■ 과제 ■
아래 항목을 모두 다시 쓰되, "header" 자리에 "footer" 표현을 넣고 나머지는 그대로 두세요.

원본 데이터:

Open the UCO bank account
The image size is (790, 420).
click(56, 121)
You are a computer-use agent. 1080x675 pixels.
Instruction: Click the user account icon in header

■ 과제 풀이 ■
Open the UCO bank account
The image size is (790, 420).
click(56, 121)
You are a computer-use agent. 1080x675 pixels.
Instruction: Click the user account icon in footer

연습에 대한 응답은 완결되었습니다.